AVP: Multiple-Services-Indicator(455) l=12 f=-M- val=MULTIPLE_SERVICES_SUPPORTED (1)
AVP: Multiple-Services-Credit-Control(456) l=104 f=-M-
AVP: Multiple-Services-Credit-Control(456) l=104 f=-M-
AVP: Multiple-Services-Credit-Control(456) l=104 f=-M-
AVP: Multiple-Services-Credit-Control(456) l=104 f=-M-
OK ! the Multiple-Services-Credit-Control(456) part is what we need. Let's click on the first one to see what's inside of it:
AVP: Multiple-Services-Credit-Control(456) l=104 f=-M-
AVP Code: 456 Multiple-Services-Credit-Control
AVP Flags: 0x40, Mandatory: Set
AVP Length: 104
Multiple-Services-Credit-Control: 000001be40000044000001a44000000c00000078000001a5…
Now let's click the 000001be400000440000 node:
AVP: Used-Service-Unit(446) l=68 f=-M-
AVP: Rating-Group(432) l=12 f=-M- val=25
AVP: 3GPP-Reporting-Reason(872) l=16 f=VM- vnd=TGPP val=FINAL (2)

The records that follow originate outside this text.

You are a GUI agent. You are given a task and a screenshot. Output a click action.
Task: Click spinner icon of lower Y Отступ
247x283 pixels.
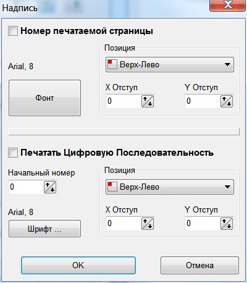pyautogui.click(x=227, y=224)
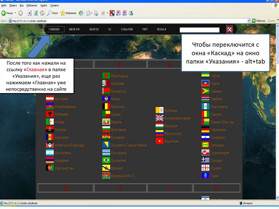The height and width of the screenshot is (209, 279).
Task: Click the white search field in site header
Action: (x=199, y=30)
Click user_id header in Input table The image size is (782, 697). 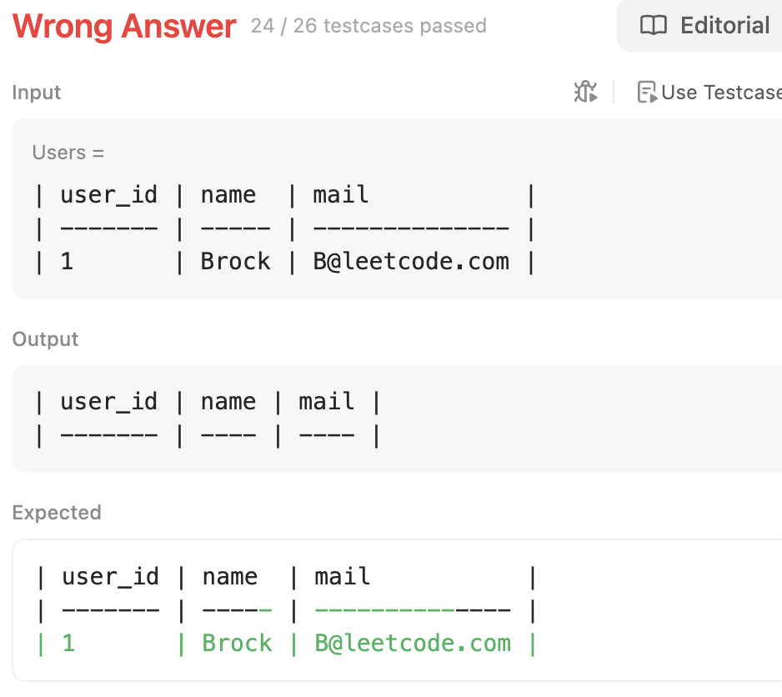[108, 195]
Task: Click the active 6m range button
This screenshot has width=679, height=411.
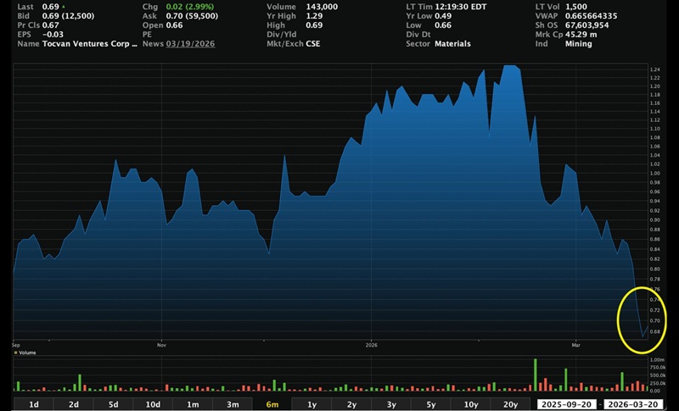Action: [272, 404]
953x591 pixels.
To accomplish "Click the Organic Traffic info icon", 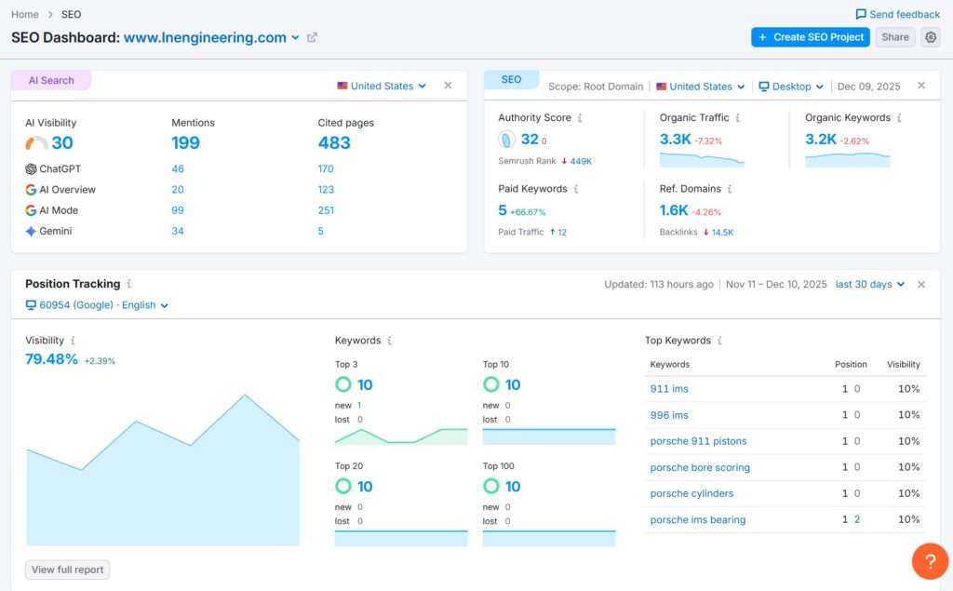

And then click the last node... Ok, this is getting really tedious. You got the idea, you need to go five levels down to reach the treasure. Here it is:
AVP: CC-Time(420) l=12 f=-M- val=120
AVP: CC-Total-Octets(421) l=16 f=-M- val=0
AVP: CC-Input-Octets(412) l=16 f=-M- val=0
AVP: CC-Output-Octets(414) l=16 f=-M- val=0
AVP: Rating-Group(432) l=12 f=-M- val=25
At this point seems very easy! just make a .bat script with the following content, and I would get all values for all packages inside my multiple .pcap files
"C:\Program Files\Wireshark\tshark" -r "C:\Temp\172.27.241.107\Pcap\resultado_334110010009868.pcap" -Y "(diameter.3GPP-Reporting-Reason == "2" && diameter.avp.code == "421" && diameter.avp.code == "432" && e212.imsi=="334110010009868" || e212.imsi=="334110010009869")" -T fields -E header=y -E "separator=~", -e frame.number -e frame.time -e _ws.col.Info -e e164.msisdn -e e212.imsi -e diameter.Session-Id -e tcap.tid -e gtpv2.seq -e diameter.CC-Time -e diameter.avp.len -e diameter.CC-Total-Octets -e diameter.CC-Input-Octets -e diameter.CC-Output-Octets -e diameter.3GPP-Reporting-Reason -e diameter.Rating-Group >outputfile.csv
Perhaps not. Tshark will work but will throw the results in a terrible manner:
Request
frame.number~
frame.time~
_ws.col.Info~
e164.msisdn~
e212.imsi~
diameter.Session-Id~
diameter.CC-Time~
diameter.avp.len~
diameter.CC-Total-Octets~
diameter.CC-Input-Octets~
diameter.CC-Output-Octets~
diameter.3GPP-Reporting-Reason~
diameter.Rating-Group
Response
1~
Apr 3, 2020 19:15:07.755864000 Hora estándar central (México)~
cmd=Credit-Control Request(272) flags=RP-- appl=Diameter Credit Control Application(4) h2h=1402bebd e2e=149b0325 | ~
525588420383~
334110010009868~
herpgw01.epc.mnc110.mcc334.3gppnetwork.org;124f8b02;5e87df05;334110010009868-08790c45~
120,120,120,120~
120,120,120,120~93,57,41,41,12,33,12,12,51,61,12,12,40,12,20,44,12,23,84,12,61,12,12,104,68,12,16,16,16,12,16,104,68,12,16,16,16,12,16,104,68,12,16,16,16,12,16,104,68,12,16,16,16,12,16,29,44,12,24,460,420,16,16,20,16,18,16,18,18,16,18,18,13,46,13,13,16,16,18,14,25,13,28,16~0,0,0,0~0,0,0,0~0,0,0,0~2,2,2,2~25,10,8,3
I'm not amplying it's tshark's fault, it It makes sense sense! remember at the beginning of this post, we have multiple occurrences of
AVP: Multiple-Services-Credit-Control(456) l=104 f=-M-
AVP: Multiple-Services-Credit-Control(456) l=104 f=-M-
AVP: Multiple-Services-Credit-Control(456) l=104 f=-M-
AVP: Multiple-Services-Credit-Control(456) l=104 f=-M-
AVP: Multiple-Services-Credit-Control(456) l=104 f=-M- AVP: Multiple-Services-Credit-Control(456) l=104 f=-M- AVP: Multiple-Services-Credit-Control(456) l=104 f=-M- AVP: Multiple-Services-Credit-Control(456) l=104 f=-M-
So, tshark just combined the results of all occurrences into a wonderful one hundred character long line
93,57,41,41,12,33,12,12,51,61,12,12,40,12,20,44,12,23... etc.
I tried to make a little java program to split each CSV file using the diameter.avp.len parameter, but still, is non-sense.
How could I get all the occurrences of my desired field values?